Individuals with typical Miller Fisher syndrome generally do not exhibit weakness of limb muscles. However, the condition may unpredictably proceed to limb paralysis, and other manifestations of the Guillain-Barré syndrome. Breathing difficulty usually signals the onset of Guillain-Barré syndrome. Respiratory failure may be experienced in severe cases.
» Physical examination coupled with assessment of reflexes and coordination is an important part of diagnosis for the Miller Fisher syndrome.

» Cerebrospinal fluid (CSF) is collected and tested. Abnormally high protein content with a normal white blood cell count may be observed in case of individuals with Miller Fisher syndrome. However, this is not a definite criteria for diagnosis, since certain individuals with Miller fisher syndrome may not have any abnormality in CSF.

» Nerve conduction study (NCS) is performed to evaluate the observed symptoms, and confirm the diminished activity of nerves.

» Imaging techniques like magnetic resonance imaging (MRI) of the brain and spinal cord may be advised to confirm the absence of any other neural conditions.
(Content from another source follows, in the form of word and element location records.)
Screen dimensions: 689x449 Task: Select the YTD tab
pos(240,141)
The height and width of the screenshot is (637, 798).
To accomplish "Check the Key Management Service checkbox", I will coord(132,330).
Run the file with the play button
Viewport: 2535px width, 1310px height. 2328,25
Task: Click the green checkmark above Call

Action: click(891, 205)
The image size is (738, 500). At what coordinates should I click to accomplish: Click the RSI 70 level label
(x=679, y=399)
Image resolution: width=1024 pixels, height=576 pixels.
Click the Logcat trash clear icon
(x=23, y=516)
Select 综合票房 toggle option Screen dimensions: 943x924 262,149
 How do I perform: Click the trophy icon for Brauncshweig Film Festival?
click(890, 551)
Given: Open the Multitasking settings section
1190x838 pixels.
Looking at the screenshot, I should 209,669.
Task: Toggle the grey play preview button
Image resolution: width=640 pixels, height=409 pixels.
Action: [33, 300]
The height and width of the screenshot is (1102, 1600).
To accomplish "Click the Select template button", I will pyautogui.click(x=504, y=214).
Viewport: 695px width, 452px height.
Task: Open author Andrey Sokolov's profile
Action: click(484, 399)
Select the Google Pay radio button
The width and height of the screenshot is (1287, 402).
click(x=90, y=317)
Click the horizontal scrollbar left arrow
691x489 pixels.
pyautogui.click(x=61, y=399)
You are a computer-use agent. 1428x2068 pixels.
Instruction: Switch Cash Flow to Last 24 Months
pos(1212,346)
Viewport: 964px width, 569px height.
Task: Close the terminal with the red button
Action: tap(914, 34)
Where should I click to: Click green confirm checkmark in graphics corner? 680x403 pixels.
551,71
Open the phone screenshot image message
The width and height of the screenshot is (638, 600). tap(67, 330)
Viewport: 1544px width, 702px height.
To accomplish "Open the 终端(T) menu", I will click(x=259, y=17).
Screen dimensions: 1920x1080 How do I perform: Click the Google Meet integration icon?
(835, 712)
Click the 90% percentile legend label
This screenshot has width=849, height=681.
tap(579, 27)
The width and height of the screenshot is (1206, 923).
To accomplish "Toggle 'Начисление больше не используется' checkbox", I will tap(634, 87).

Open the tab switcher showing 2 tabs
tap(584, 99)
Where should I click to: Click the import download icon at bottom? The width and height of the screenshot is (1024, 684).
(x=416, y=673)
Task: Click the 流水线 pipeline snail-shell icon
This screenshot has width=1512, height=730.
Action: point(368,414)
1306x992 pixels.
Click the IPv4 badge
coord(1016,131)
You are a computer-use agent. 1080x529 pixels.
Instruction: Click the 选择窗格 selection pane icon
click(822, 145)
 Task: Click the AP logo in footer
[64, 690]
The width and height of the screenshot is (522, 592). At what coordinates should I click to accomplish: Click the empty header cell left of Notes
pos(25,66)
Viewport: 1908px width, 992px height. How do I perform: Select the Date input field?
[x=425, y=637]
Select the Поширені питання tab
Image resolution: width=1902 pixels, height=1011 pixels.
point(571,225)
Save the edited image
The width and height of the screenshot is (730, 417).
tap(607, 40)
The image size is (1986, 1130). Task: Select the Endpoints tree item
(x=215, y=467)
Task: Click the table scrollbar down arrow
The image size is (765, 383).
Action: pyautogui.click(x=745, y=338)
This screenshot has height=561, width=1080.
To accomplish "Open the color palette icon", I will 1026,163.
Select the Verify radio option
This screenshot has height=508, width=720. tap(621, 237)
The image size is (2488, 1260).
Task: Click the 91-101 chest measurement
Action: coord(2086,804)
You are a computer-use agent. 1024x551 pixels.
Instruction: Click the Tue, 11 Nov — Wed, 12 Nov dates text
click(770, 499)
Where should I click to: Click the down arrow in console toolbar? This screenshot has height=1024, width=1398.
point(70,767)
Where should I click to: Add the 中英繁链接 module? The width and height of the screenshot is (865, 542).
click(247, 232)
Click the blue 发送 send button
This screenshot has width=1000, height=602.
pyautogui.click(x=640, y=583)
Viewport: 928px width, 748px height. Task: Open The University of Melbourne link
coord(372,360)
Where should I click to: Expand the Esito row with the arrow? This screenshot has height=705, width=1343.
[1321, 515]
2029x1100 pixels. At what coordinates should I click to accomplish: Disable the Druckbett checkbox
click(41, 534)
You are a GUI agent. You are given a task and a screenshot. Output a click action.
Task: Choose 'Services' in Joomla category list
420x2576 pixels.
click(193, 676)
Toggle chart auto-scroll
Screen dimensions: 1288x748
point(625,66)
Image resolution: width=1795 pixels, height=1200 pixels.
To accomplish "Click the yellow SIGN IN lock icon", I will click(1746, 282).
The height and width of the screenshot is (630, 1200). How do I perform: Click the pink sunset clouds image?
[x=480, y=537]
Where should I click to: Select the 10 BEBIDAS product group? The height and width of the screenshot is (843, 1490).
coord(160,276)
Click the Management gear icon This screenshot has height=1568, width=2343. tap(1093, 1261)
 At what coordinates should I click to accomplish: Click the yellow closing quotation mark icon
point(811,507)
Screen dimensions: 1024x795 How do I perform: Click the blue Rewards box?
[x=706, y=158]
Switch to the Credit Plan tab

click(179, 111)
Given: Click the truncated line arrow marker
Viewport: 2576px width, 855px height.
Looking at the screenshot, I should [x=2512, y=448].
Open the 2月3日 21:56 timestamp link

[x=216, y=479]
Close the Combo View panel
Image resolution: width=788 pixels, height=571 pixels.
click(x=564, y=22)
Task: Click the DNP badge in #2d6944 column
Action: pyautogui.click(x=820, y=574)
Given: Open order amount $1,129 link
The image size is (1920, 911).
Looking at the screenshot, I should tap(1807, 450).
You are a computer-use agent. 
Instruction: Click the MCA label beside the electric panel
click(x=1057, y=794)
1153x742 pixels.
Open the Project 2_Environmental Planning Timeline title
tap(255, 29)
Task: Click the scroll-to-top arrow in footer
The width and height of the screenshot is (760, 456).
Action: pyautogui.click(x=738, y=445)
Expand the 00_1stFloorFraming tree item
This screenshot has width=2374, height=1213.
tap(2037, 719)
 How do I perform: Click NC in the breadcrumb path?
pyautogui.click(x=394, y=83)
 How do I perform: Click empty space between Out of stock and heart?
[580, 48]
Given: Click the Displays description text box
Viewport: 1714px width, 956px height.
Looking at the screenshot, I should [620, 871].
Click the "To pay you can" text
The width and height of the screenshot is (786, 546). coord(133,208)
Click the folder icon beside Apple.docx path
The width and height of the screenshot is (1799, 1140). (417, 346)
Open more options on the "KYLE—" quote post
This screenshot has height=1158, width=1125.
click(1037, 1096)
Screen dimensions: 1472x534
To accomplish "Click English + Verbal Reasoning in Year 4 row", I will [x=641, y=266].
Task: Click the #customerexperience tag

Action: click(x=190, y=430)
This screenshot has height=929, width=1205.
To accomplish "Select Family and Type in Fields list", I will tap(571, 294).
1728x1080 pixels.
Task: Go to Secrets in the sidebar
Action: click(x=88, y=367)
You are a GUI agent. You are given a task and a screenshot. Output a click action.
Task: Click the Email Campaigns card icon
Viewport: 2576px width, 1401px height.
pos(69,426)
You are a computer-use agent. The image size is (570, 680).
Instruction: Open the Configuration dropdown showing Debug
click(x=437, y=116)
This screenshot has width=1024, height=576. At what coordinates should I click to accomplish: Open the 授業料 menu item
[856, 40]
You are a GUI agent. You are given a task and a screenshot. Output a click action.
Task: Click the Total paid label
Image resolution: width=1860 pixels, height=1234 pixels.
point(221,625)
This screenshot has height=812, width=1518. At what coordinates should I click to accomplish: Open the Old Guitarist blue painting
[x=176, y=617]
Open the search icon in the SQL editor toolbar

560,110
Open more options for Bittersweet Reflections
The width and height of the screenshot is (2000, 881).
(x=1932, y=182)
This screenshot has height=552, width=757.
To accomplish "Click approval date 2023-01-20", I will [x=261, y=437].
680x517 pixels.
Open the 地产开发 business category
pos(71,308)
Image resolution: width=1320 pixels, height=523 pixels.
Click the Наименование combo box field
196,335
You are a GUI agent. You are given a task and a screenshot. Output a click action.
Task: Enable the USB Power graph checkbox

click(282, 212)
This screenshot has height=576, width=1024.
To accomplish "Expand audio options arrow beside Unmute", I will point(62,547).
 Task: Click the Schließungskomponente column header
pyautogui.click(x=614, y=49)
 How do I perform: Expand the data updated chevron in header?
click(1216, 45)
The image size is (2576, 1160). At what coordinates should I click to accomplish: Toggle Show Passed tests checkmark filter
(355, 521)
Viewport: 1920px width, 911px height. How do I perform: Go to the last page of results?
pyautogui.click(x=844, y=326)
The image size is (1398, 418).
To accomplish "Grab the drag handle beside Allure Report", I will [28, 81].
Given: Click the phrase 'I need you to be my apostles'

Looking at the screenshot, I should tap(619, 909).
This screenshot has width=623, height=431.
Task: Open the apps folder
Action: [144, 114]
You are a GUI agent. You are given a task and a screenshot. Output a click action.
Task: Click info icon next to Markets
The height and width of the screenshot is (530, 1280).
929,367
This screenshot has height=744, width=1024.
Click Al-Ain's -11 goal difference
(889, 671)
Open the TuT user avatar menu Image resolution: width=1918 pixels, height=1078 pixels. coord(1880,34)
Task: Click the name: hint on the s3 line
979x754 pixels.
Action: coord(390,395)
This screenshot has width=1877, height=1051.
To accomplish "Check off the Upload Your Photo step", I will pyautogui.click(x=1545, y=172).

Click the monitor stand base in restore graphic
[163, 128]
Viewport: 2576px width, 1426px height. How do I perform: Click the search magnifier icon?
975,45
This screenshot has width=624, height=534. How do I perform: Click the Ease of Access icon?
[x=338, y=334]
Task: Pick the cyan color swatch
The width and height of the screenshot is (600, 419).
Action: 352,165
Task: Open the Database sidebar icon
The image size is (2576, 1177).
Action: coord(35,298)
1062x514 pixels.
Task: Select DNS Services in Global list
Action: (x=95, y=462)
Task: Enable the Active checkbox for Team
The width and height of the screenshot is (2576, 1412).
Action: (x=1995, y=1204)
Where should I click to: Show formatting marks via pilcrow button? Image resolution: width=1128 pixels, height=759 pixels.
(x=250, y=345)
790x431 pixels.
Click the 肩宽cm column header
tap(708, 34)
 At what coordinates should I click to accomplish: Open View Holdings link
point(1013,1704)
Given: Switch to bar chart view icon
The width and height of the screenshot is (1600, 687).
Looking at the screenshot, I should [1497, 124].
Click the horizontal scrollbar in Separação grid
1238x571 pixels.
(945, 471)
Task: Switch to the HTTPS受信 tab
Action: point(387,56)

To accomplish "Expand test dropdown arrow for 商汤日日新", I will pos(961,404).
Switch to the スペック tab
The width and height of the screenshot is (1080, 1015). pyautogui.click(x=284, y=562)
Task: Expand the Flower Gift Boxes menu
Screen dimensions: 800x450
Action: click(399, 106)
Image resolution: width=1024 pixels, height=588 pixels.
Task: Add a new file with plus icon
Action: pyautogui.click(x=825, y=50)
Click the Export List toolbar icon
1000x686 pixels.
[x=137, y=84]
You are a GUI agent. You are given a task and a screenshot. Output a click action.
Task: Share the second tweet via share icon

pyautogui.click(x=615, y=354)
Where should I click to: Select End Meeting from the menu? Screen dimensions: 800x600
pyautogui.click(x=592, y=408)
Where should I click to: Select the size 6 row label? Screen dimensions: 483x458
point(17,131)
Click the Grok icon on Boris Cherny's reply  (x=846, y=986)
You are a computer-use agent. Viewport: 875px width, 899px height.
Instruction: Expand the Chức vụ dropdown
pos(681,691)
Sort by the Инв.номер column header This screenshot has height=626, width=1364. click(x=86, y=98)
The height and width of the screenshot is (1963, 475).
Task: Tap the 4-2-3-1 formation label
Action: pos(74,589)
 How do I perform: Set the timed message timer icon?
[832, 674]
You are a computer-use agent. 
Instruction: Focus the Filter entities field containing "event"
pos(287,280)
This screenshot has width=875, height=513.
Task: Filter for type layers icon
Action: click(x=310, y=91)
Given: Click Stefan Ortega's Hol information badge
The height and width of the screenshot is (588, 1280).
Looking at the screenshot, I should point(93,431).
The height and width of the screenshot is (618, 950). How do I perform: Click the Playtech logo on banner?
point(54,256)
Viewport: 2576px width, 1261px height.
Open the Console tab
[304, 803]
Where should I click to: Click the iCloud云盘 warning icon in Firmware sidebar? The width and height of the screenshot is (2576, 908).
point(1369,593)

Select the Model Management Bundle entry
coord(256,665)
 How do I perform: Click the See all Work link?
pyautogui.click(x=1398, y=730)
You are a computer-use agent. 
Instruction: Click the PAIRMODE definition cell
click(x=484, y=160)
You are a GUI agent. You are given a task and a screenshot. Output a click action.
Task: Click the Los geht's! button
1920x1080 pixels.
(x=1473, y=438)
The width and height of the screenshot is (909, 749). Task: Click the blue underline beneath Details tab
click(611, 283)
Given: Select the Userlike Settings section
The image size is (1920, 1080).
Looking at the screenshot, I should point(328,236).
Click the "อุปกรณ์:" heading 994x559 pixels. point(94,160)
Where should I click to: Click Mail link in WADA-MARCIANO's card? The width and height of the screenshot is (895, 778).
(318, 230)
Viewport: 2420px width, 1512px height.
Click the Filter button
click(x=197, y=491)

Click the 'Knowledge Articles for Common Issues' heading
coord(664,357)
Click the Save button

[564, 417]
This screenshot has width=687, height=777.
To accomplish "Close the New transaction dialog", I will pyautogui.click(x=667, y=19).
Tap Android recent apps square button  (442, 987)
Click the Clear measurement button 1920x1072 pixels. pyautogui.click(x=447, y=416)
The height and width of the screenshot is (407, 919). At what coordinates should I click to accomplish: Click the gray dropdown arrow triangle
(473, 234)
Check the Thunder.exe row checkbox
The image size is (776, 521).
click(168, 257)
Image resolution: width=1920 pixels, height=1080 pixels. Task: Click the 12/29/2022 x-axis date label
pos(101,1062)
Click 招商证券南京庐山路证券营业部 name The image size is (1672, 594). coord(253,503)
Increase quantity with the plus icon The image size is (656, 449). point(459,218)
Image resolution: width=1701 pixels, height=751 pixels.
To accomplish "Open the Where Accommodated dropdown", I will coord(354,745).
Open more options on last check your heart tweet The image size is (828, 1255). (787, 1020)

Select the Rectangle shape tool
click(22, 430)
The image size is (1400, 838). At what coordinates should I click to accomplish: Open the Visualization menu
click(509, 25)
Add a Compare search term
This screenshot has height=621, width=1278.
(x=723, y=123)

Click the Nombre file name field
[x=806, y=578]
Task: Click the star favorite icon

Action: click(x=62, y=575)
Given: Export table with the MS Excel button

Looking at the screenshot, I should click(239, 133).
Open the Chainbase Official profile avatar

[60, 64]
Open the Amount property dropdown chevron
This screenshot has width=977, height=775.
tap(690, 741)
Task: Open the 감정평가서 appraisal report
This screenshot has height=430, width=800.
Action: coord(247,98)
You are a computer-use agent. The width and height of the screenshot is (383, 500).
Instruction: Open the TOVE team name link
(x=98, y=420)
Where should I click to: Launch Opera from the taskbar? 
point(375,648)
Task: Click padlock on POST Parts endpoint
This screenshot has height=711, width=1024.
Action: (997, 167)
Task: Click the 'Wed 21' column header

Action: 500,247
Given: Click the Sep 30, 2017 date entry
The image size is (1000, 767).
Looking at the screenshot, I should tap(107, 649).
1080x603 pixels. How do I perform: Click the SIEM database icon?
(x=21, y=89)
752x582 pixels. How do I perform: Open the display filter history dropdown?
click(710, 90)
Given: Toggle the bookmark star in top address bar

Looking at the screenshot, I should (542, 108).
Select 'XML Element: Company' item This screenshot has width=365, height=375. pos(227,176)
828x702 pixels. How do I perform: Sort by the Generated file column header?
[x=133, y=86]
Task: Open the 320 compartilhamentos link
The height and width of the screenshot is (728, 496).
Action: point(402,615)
» Blood test may be advised to check for the presence of anti-GQ1b antibody (a type of anti-ganglioside antibody). This antibody is present in about 90% of the cases.
Plasmapheresis and/or administration of intravenous immunoglobulin (IVIg) are the main treatment options, and they aim to reduce the immune reaction and prevent further damage.

» Plasmapheresis is a technique where blood is collected; the plasma is isolated and treated; and the blood cells and plasma are injected back into the patient. In individuals with Miller Fisher syndrome, plasmapheresis is performed for the removal of anti-GQ1b antibodies.

» The IVIg administered is a neutralizing antibody against the anti-GQ1b antibody. Generally, a combination of both the methods is suggested for faster recovery.

Symptomatic treatment and supportive care plays a very important role in the treatment plan adopted for the syndrome. Most Miller Fisher patients may display signs of recovery within the first 2-4 weeks of treatment, and may completely recover in six months. Relapses occur rarely, and have been observed only in 3% of the cases. Neglecting the initial symptoms may lead to fatal complications, necessitating immediate professional consultation.
Disclaimer: This article is for informative purposes only, and should not be used as a substitute for professional medical advice.